Interviewer: For years, Calais has been both a port of call and a premature final destination for many refugees. You are currently in Calais to help these people. How does the situation look like?
Chrissi Stuhlen (a Cologne resident who helps in Calais on a private initiative): The Dunkirk-Calais region is home to about 1.200 refugees. You can’t say exactly because the numbers vary. The situation here is very bad: there is very little provision from the state side. People have little to eat and actually sleep on the street under the open sky. With the temperatures, it’s just barely tolerable.
Interviewer: You made the decision with some friends: We will go to Calais over Christmas and New Year’s Eve to help. How can you get involved on the ground?
Chairs: There is a large industrial hall of "Help Refugees", an English organization that is the umbrella organization for a total of eight sub-organizations. They take care of food and give 11.200 meals a day out. Arriving donations in kind have to be sorted and washed and then go back out to the refugees again. And we are now standing in the kitchen and cut, rinse, cook. We do everything that comes up.

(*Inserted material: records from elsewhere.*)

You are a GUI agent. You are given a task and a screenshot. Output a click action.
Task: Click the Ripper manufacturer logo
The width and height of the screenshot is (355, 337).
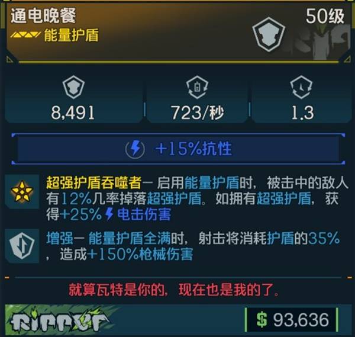59,320
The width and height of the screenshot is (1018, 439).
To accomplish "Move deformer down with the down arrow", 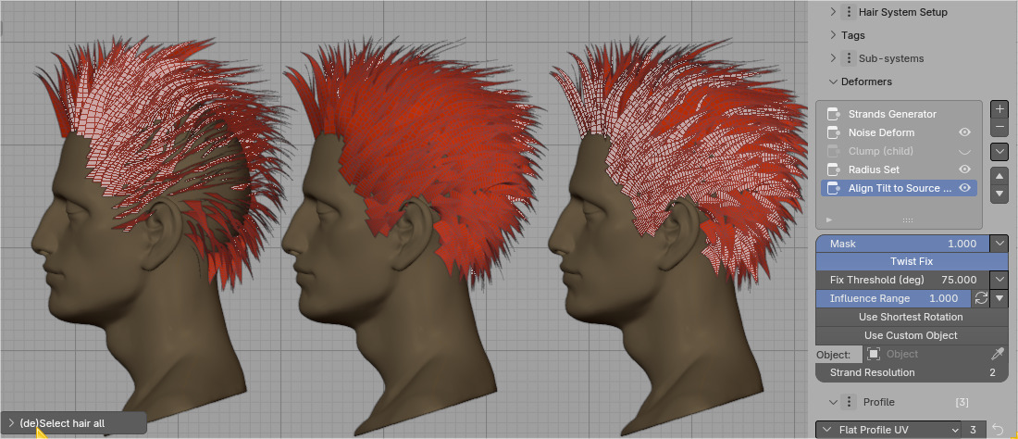I will (999, 194).
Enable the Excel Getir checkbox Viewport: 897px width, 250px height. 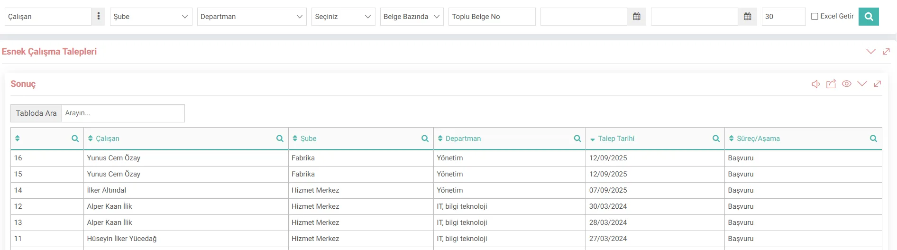point(815,17)
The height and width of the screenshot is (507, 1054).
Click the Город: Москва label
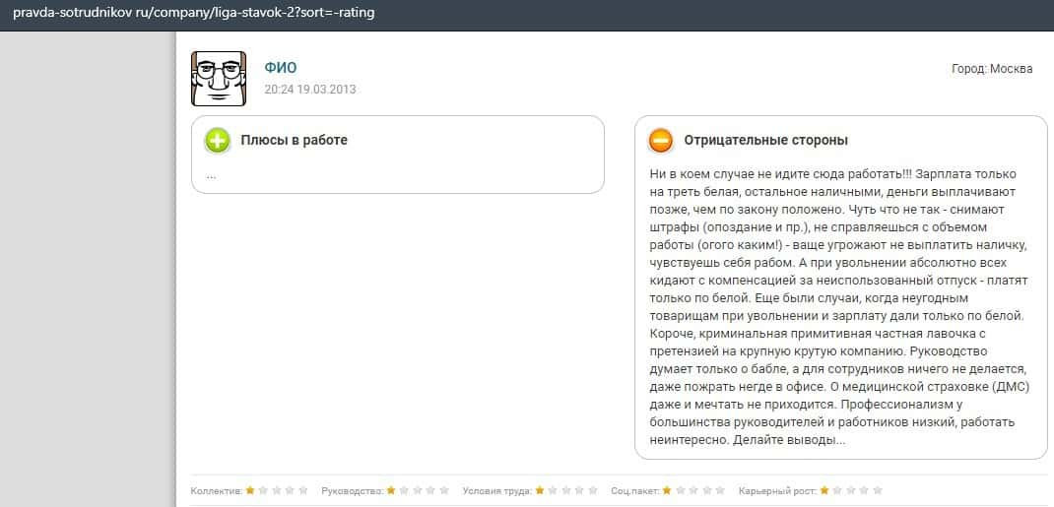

Interviewer: How do you get the idea to go to Calais and be a kitchen worker instead of sitting comfortably at home on the sofa?
Stuhlen: We are all relatively political, and for us Calais is the fulcrum of a political situation that we share in Germany. We share the responsibility that there are so many people fleeing and living here in inhumane conditions. For us, Calais is an example of Europe’s refugee policy. We would like to do our part to ensure that people have what they need.
Interviewer: How much courage did it take for you to get in your car and actually drive to Calais?
chairs: From my side, it has little to do with courage, because we are not actually exposing ourselves to any great risk. It can really be done by anyone who wants to. Of course it’s an adventure somewhere because you don’t know the people. Personally, I think it’s more courageous for the people we are taking care of here.
Interviewer: Do you have the feeling that you can be an encouragement or rather the feeling that the people there are perhaps also discouraged by this isolation??
Chairs: I wouldn’t say encourage. What we do here is absolute emergency aid. We make sure people have something to eat and maybe a sleeping bag or tent for the night. In this respect, I believe that when you are only there for such a short time, it is difficult to give encouragement – especially since we find ourselves in the privileged situation of going back to Germany again. In this respect, I don’t know whether one can speak of courage.
There are some where I would say there is still courage there. Especially if they haven’t been here that long, of course they have hope and courage to come to England. But there are also people who have been here for years. They come over naturally sometime already a certain hopelessness.